Inverse Virtualization for Internet Scale Applications

The word virtualization is one of those words that can mean a lot of things, sorta like cloud.

When people think of server virtualization today they often think of it in terms of taking a physical server and having it host many virtual servers each with their own operating system and application (One to Many). Many applications running on one physical machine. This model is enabled by virtualization software (e.g. VMware, KVM, Hyper-V), and perpetuates the classic application development model of One Application to One Server into a much more efficient infrastructure comprised of fewer physical servers. One Server to Many Applications. As a nice side effect, the virtualization software also enabled the classic application model to gain high availability and agility often missing before. I’ll refer to this as Classic Virtualization.

Classic Virtualization

Therefore, server virtualization is a slam dunk, right? Who in their right mind would not do that? Well, to the shock and surprise of many, Facebook recently said they where not using “server virtualization”, and instead planned on buying more servers, not less <GASP!>. This made headlines at Computer World today as Facebook nixes virtualization.

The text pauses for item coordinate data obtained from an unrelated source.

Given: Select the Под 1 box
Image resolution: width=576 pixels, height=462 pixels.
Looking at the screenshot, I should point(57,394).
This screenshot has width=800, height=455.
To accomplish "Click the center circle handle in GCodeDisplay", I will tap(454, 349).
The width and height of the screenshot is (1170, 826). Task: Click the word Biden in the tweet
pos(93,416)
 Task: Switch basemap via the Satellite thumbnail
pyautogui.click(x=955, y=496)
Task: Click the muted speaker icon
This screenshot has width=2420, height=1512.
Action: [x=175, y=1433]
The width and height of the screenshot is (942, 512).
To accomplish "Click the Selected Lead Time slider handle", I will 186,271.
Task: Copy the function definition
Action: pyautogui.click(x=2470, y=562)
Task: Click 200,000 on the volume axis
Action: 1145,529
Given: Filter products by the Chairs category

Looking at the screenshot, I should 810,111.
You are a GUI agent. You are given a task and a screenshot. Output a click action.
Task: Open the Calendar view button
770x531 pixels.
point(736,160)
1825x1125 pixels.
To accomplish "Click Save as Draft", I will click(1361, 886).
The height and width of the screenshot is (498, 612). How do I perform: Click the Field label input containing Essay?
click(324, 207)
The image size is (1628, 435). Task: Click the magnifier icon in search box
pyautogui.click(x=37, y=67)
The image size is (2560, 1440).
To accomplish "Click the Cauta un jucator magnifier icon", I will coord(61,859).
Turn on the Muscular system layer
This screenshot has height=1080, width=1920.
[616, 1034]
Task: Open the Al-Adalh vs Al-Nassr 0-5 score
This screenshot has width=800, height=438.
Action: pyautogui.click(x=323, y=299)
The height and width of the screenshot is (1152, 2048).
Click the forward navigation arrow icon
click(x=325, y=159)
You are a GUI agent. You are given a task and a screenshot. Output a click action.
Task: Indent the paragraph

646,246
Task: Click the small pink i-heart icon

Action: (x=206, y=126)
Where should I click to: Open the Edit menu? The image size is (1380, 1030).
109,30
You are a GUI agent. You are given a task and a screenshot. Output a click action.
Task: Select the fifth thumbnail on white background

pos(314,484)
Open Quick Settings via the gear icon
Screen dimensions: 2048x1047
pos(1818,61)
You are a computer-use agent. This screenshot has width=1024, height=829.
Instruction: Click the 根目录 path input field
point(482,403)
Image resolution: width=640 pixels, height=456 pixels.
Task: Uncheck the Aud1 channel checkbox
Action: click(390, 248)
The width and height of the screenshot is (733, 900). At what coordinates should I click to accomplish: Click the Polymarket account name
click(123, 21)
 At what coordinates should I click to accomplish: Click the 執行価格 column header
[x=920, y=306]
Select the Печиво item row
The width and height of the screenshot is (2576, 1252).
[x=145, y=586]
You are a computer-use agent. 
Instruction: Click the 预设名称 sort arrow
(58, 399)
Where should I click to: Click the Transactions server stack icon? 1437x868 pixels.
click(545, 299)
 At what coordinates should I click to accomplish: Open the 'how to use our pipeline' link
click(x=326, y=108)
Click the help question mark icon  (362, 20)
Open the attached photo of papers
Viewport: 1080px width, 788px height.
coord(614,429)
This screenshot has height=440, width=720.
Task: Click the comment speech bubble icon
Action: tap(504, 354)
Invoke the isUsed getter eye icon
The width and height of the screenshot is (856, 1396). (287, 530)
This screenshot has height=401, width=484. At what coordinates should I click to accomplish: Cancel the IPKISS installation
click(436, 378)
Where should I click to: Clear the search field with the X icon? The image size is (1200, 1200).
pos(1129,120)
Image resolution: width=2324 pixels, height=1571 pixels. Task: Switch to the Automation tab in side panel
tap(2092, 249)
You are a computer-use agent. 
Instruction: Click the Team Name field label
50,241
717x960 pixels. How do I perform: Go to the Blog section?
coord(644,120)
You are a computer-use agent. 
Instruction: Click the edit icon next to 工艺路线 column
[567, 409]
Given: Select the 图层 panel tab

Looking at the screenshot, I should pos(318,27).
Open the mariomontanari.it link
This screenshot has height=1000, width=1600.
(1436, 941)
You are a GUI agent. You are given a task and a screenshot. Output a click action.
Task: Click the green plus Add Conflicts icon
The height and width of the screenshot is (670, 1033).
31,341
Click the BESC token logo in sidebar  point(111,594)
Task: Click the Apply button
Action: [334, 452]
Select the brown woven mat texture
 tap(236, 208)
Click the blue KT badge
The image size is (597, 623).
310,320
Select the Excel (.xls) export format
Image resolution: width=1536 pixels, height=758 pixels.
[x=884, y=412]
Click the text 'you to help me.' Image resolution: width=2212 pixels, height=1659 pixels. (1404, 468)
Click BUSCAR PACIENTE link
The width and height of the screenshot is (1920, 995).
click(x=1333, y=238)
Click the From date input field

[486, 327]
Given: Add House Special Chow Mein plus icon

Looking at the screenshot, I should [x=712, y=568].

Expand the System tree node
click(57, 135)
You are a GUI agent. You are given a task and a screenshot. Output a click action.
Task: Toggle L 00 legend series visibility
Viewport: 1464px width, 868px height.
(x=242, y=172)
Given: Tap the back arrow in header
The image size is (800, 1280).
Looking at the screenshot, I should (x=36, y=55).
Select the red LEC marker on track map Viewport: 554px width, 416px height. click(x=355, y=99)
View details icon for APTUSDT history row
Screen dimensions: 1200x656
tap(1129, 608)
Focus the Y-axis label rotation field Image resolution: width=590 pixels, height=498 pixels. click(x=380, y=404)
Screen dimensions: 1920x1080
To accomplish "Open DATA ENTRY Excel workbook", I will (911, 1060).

The shock and surprise, I believe, comes from the fact that Facebook (being an internet scale application provider) has an entirely different application development model from the typical IT organization that most people don’t understand. Facebook, like Yahoo, Google, Apple iTunes, Twitter, etc. is providing just one or only a few applications that must scale to a global demand. This is very different from the typical IT data center supporting hundreds of applications for a much smaller corporate community. Rather than the classic IT application model of One Application to One Server (for each of the hundred apps), the large internet providers like Facebook have a development model of One Application to Many Servers.

The fact is, Facebook has implemented server virtualization at the application level. Many Servers to One Application. This is another form of server virtualization common in the massively scalable internet data center. Each cheap little low-power server is just an insignificant worker node in the grand scheme of things. I’ll refer to this as Inverse Virtualization.

Inverse Virtualization

Another interesting observation here is the paradigm shift with storage from the typical IT data center. In the classic IT virtualization model, operating system and application data from each of the hunderds of virtualized servers is encapsulated and stored on a big central pool of storage with hardware from EMC, NetApp, Hitachi, etc. With the internet scale data center this is completely different. Remember each insignificant server is a worker node providing a small slice of client processing for one big application. The same can be true for storage. Each insignificant server also has a cheap desktop class hard drive that provides a small slice of storage to one massive logical pool of distributed storage. See for example OpenStack Swift, or Hadoop Distributed File System (HDFS), Google File System (GFS).

Why cheap low power servers for “Inverse Virtualization”? As Facebook points out, a bigger server doesn’t necessarily provide a faster experience for the consumer. A bigger server could process more concurrent consumers on one physical machine, however should that server fail, or the rack it’s located in, that’s a much larger swath of affected users. Keeping service levels consistent despite all types of failures (occurring on a daily or hourly basis in such large data centers) is very important to the application provider. Moreover, a bigger server doesn’t provide a better bang for the added equipment and power buck. This is not something unique to Facebook. Other internet application providers are coming to the same conclusion, such as Microsoft.

Microsoft presented the following data at the Linely Data Center conference earlier this year, which shows that lower power Intel processors provide better performance when considering system cost and power requirements:

Microsoft low power study

The natural conclusion from this is that with Inverse Virtualization it makes sense to build out large scale-out farms of insignificant low power servers to achieve better overall performance with lower power requirements and lower cost. Furthermore, less risk is placed on each server to better absorb failures at the server or rack level, while keeping the overall user experience as consistent as possible.

Facebook didn’t really “nix” server virtualization. I beg to differ. Facebook, like many of the other internet scale application and cloud service providers have been implementing virtualization from the get go, Inverse Virtualization. A virtualization model that arguably results in a more efficient scale out architecture of low power servers - compared to traditional IT server virtualization - if you consider the bigger picture of Performance vs. Cost vs. Power.

Cheers,
Brad